Art,
I'll preface this with the acknowledgment that you may might entirely correct - I might be unaware of what I haven't got because I haven't had it.
What liberty is it to which you refer? I appreciate the argument about firearms and personal defense and all that being a right and a litmus test, and I agree with a good deal of it, except to say that I'm sure you are aware that the state of self defense in this country is often inaccurately portrayed. Also, tyrants may be 'gun control' -ers, but 'gun control' -ers are not necessarily tyrants, or would be tyrants. They're just paving a different road to hell that isn't necessarily a hell of dictatorial, populace slaughtering persuasions.
It is hard to place all that aside, and I'm not suggesting that we should, except to say that the personal liberties of the British citizen don't seem to be vastly different from the personal liberties of the American citizen. I have the right to a trial by jury, to know the charges (with similar restrictions), to protest (with similar restrictions), to print and read charged material of several different natures (with similar restrictions). My internet use is not restricted, my telephone is no more likely to be tapped, I am not subject to curfew or travel restriction. I'm not being obtuse here, I'm just suggesting that reading some you'd think that Britain is a gulag.

> Directions
Copy out everything in the post on British and American liberty from "It is hard to" down to "is a gulag.", swapping "curfew" for "house arrest".

> Source data

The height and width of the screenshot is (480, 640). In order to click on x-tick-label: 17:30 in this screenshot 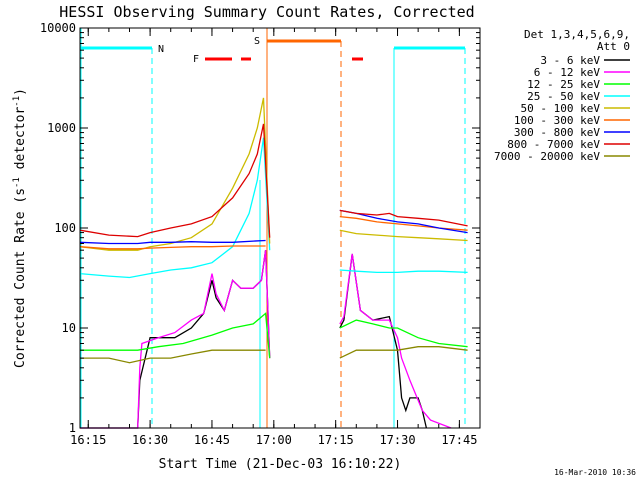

> Result of the exercise
It is hard to place all that aside, and I'm not suggesting that we should, except to say that the personal liberties of the British citizen don't seem to be vastly different from the personal liberties of the American citizen. I have the right to a trial by jury, to know the charges (with similar restrictions), to protest (with similar restrictions), to print and read charged material of several different natures (with similar restrictions). My internet use is not restricted, my telephone is no more likely to be tapped, I am not subject to house arrest or travel restriction. I'm not being obtuse here, I'm just suggesting that reading some you'd think that Britain is a gulag.